### Extracted material
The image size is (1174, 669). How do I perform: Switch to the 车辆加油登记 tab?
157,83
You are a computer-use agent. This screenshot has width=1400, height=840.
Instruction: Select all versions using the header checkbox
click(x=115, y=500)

==

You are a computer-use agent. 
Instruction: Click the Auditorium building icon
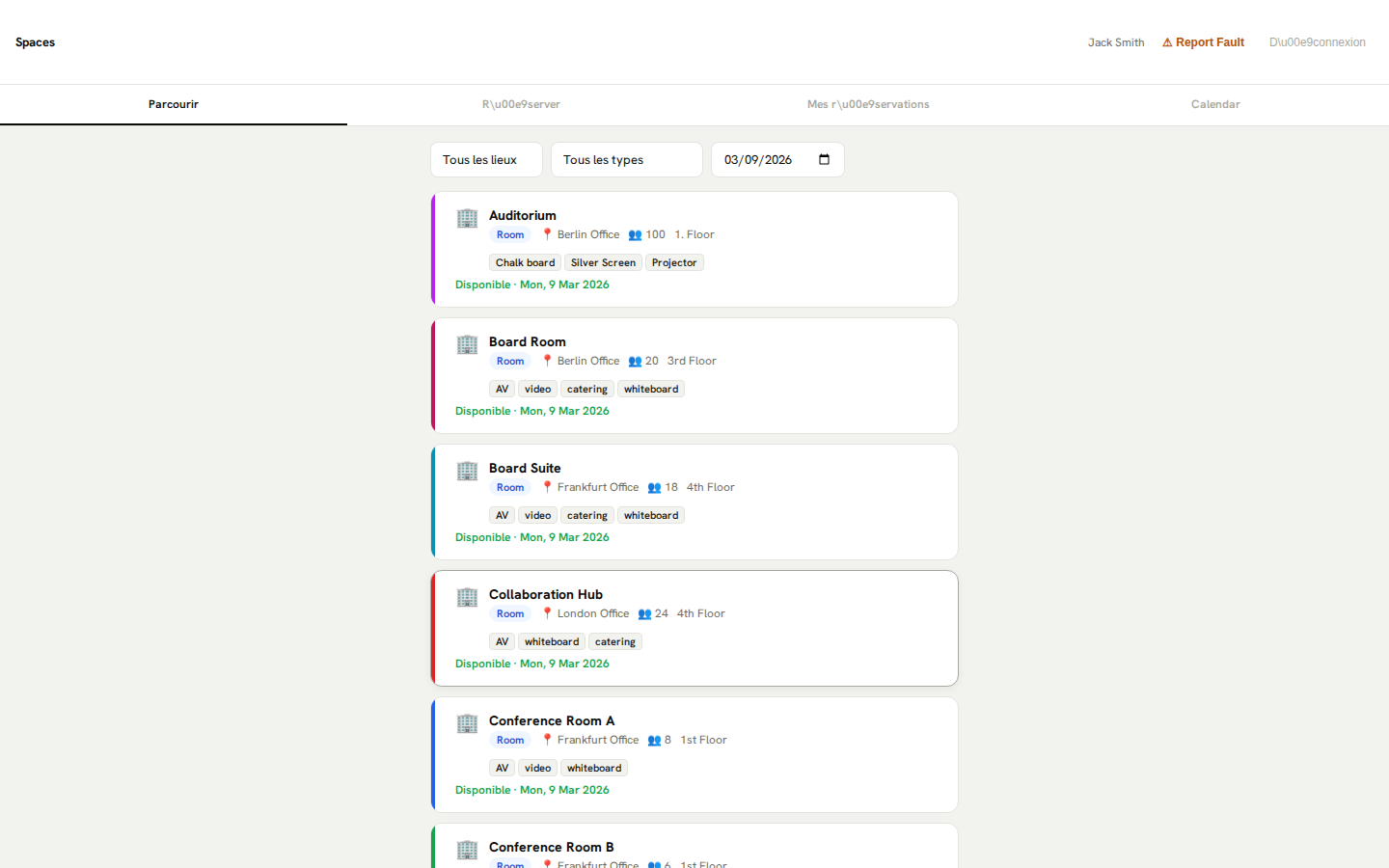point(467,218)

### What the task asks
Render the rows as a numbered list, leaving out blank lines, starting with the line that contains "The image size" and going on through the line that contains "click(x=115, y=500)".

### Solution to this exercise
1. The image size is (1174, 669). How do I perform: Switch to the 车辆加油登记 tab?
2. 157,83
3. You are a computer-use agent. This screenshot has width=1400, height=840.
4. Instruction: Select all versions using the header checkbox
5. click(x=115, y=500)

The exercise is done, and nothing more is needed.